TEXT:

Triangles Class 10 Chapter 6 Exercise: 6.3

(i) $\angle A=\angle P=60 \degree$

$\angle B=\angle Q=80 \degree$

$\angle C=\angle R=40 \degree$

$\therefore \triangle ABC \sim \triangle PQR$ (By AAA)

So , $\frac{AB}{QR}=\frac{BC}{RP}=\frac{CA}{PQ}$

(ii) As corresponding sides of both triangles are proportional.

$\therefore \triangle ABC \sim \triangle PQR$ (By SSS)

(iii) Given triangles are not similar because corresponding sides are not proportional.

(iv) $\triangle MNL \sim \triangle PQR$ by SAS similarity criteria.

GIVEN REQUEST A: List every similarity criterion that the Triangles exercise solution cites for concluding that two triangles are similar.

PROVIDED ENTRIES:
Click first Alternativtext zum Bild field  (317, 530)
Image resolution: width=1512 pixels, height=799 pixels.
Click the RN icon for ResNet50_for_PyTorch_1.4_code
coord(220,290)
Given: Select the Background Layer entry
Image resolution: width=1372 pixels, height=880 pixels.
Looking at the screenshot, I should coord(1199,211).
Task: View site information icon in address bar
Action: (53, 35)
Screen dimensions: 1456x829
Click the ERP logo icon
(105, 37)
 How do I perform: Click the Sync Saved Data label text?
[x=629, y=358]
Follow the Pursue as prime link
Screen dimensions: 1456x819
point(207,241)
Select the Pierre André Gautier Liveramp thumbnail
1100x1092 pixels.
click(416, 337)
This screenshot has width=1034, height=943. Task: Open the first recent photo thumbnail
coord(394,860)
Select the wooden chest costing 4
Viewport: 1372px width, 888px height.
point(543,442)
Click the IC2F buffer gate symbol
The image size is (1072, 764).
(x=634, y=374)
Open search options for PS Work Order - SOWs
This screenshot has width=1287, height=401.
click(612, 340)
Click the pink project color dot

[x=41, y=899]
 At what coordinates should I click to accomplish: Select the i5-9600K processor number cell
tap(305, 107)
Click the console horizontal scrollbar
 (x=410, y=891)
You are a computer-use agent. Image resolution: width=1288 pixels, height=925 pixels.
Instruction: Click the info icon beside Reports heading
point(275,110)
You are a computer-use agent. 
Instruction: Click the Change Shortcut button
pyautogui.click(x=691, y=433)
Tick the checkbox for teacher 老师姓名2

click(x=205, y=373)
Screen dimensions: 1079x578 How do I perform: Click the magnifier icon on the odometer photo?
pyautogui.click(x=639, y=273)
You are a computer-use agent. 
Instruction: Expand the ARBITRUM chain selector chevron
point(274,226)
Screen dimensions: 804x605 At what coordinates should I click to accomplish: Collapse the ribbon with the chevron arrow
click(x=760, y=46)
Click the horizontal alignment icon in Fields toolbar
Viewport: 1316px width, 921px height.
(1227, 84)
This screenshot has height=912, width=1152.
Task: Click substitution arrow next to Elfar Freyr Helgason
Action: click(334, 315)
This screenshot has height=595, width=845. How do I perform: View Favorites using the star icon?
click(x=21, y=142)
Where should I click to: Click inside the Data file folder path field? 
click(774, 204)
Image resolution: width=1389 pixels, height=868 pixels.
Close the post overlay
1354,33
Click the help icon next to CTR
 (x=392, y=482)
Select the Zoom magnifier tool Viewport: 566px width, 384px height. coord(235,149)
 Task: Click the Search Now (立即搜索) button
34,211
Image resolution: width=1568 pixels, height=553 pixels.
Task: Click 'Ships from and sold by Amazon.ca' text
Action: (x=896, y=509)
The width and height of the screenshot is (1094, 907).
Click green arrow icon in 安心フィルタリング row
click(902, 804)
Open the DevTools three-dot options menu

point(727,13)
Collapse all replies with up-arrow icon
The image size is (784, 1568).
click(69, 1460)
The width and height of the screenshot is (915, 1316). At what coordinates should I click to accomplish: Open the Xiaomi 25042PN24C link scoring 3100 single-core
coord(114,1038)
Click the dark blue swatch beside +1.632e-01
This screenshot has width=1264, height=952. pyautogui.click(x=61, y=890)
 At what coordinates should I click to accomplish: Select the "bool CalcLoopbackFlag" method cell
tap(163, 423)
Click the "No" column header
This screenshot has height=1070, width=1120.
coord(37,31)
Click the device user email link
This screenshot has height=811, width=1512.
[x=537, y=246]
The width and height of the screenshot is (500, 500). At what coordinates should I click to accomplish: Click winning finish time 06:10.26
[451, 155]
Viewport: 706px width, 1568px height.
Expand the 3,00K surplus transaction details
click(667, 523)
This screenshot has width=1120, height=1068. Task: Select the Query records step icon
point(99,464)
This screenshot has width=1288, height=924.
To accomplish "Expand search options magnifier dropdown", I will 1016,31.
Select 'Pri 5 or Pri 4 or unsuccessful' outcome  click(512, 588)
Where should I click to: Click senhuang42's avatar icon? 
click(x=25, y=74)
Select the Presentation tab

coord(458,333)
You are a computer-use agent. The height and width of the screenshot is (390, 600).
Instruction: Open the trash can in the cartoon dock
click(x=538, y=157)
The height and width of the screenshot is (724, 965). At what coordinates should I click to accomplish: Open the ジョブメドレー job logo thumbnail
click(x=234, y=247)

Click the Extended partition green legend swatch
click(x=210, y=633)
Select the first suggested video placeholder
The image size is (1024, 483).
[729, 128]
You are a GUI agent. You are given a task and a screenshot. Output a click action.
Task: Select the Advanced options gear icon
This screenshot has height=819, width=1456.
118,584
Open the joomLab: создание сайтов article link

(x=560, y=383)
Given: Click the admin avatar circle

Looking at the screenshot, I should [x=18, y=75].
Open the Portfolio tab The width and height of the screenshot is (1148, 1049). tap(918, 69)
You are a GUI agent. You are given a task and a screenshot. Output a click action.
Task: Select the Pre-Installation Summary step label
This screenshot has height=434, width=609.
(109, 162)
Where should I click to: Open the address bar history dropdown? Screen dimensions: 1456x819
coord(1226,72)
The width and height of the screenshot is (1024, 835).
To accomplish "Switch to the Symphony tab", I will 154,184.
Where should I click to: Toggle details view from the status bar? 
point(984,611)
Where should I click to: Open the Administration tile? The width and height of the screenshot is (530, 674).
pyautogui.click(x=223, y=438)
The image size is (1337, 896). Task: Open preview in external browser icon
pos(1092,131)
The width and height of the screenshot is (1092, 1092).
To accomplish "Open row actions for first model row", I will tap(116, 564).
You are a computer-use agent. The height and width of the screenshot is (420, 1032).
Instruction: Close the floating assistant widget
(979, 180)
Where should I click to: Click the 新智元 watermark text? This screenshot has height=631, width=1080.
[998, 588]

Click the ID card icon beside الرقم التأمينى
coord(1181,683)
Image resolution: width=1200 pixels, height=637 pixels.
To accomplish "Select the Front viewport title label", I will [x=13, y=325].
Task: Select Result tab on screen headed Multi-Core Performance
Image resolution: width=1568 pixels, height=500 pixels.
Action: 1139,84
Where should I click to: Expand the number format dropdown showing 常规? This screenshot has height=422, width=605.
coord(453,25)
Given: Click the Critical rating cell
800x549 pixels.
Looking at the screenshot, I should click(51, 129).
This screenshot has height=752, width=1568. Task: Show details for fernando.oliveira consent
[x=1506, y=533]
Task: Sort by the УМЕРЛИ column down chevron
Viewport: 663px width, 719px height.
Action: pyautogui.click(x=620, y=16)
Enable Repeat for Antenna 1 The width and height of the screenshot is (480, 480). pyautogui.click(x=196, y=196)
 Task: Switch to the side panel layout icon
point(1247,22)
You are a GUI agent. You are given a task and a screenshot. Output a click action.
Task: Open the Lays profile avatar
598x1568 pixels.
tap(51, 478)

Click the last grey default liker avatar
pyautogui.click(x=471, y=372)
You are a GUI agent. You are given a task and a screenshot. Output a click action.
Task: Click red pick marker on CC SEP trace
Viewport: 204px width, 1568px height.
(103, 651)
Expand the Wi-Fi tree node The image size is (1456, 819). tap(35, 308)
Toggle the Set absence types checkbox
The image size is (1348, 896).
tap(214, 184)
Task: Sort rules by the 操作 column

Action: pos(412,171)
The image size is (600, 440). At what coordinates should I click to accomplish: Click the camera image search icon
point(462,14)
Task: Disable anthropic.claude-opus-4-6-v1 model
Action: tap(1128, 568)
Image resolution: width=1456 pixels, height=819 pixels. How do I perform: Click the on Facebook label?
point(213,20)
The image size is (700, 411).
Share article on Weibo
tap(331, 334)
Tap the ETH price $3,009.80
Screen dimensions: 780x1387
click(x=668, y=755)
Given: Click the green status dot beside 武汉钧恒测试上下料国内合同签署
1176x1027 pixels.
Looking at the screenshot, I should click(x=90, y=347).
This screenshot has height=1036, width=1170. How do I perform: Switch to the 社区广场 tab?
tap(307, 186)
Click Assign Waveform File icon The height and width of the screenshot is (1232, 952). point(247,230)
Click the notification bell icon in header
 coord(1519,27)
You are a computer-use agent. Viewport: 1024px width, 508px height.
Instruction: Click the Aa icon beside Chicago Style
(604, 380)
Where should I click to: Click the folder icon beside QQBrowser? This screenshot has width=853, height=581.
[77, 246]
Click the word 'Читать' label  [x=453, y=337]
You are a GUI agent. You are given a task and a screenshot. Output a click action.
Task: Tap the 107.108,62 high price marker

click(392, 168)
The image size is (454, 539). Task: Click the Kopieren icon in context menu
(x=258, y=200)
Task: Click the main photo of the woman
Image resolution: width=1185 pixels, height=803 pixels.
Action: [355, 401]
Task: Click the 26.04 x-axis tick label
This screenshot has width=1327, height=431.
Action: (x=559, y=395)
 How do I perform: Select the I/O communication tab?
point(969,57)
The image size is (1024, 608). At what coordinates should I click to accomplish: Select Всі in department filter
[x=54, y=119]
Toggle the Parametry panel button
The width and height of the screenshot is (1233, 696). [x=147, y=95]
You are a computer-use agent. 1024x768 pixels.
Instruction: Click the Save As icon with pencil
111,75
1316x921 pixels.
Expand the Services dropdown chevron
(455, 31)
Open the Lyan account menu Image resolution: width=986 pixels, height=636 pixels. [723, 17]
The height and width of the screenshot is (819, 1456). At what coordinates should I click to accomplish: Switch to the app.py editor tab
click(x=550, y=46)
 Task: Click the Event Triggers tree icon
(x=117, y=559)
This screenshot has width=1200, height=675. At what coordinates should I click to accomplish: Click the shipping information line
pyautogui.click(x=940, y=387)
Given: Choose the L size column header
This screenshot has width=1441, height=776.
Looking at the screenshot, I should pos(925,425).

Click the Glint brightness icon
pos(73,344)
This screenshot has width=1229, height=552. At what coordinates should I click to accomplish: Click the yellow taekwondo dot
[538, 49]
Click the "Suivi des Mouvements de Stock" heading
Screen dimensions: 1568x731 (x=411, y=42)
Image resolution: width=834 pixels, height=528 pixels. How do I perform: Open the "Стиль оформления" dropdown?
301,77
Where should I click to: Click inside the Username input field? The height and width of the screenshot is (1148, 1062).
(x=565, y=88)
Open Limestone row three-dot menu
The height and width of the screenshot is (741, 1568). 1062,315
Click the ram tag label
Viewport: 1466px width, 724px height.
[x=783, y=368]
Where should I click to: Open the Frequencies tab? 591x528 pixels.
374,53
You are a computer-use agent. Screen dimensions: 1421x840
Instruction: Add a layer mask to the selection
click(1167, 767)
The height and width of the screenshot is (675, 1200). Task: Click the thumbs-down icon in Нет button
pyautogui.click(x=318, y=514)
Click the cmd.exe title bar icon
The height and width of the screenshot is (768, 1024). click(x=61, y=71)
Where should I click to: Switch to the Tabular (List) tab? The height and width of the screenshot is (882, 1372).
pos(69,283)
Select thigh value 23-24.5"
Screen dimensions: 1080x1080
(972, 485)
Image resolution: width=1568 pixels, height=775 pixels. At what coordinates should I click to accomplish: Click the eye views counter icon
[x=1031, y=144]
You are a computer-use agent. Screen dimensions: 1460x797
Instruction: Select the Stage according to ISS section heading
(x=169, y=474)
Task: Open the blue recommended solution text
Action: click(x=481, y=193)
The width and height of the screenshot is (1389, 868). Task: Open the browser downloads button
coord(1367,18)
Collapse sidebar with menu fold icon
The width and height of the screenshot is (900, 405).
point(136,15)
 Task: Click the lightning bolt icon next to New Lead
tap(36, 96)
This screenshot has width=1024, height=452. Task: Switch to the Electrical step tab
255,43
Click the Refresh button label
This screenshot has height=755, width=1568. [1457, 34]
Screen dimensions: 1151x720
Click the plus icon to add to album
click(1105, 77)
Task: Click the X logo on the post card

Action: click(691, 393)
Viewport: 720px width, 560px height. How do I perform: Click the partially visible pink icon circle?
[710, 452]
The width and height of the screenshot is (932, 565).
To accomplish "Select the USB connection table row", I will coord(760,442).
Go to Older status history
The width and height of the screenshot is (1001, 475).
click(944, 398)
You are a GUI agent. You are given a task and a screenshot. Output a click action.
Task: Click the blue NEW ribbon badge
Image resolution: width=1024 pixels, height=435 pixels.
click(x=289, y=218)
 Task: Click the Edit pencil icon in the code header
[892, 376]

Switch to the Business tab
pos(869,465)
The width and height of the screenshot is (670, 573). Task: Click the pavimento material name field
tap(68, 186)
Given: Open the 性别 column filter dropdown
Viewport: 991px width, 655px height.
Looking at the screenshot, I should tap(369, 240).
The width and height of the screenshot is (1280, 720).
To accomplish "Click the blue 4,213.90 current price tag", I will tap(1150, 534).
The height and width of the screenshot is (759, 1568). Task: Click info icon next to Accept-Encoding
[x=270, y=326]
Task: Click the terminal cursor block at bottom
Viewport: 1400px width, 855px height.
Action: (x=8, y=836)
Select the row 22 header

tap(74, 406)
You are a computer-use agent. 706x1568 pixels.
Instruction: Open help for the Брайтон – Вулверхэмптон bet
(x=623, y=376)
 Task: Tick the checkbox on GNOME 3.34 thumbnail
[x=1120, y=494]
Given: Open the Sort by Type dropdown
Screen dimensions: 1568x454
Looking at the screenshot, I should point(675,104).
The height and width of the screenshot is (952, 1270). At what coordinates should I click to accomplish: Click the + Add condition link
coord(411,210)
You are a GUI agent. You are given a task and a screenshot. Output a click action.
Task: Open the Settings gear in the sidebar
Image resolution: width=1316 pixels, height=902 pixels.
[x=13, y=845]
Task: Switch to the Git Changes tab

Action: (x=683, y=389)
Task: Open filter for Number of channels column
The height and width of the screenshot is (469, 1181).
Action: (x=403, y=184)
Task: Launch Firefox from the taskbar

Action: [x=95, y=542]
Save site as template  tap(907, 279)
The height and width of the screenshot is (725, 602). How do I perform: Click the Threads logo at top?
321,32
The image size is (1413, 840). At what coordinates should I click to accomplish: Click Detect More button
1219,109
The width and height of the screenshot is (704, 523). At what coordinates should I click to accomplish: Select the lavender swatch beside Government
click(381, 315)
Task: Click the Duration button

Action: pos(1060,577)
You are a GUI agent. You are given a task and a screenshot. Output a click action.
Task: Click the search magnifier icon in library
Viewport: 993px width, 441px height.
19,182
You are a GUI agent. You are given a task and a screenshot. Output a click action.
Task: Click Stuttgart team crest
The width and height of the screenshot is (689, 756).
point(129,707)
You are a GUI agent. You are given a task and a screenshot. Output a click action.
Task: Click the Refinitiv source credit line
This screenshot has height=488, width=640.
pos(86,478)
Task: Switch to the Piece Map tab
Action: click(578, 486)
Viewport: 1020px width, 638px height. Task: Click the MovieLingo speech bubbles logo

GIVEN REQUEST B: Reproduce the records from the line containing "Toggle the Parametry panel button" down to the line containing "click(x=550, y=46)", including both of those lines.

WRITTEN SOLUTION A: AAA, SSS, SAS

WRITTEN SOLUTION B:
Toggle the Parametry panel button
The width and height of the screenshot is (1233, 696). [x=147, y=95]
You are a computer-use agent. 1024x768 pixels.
Instruction: Click the Save As icon with pencil
111,75
1316x921 pixels.
Expand the Services dropdown chevron
(455, 31)
Open the Lyan account menu Image resolution: width=986 pixels, height=636 pixels. [723, 17]
The height and width of the screenshot is (819, 1456). At what coordinates should I click to accomplish: Switch to the app.py editor tab
click(x=550, y=46)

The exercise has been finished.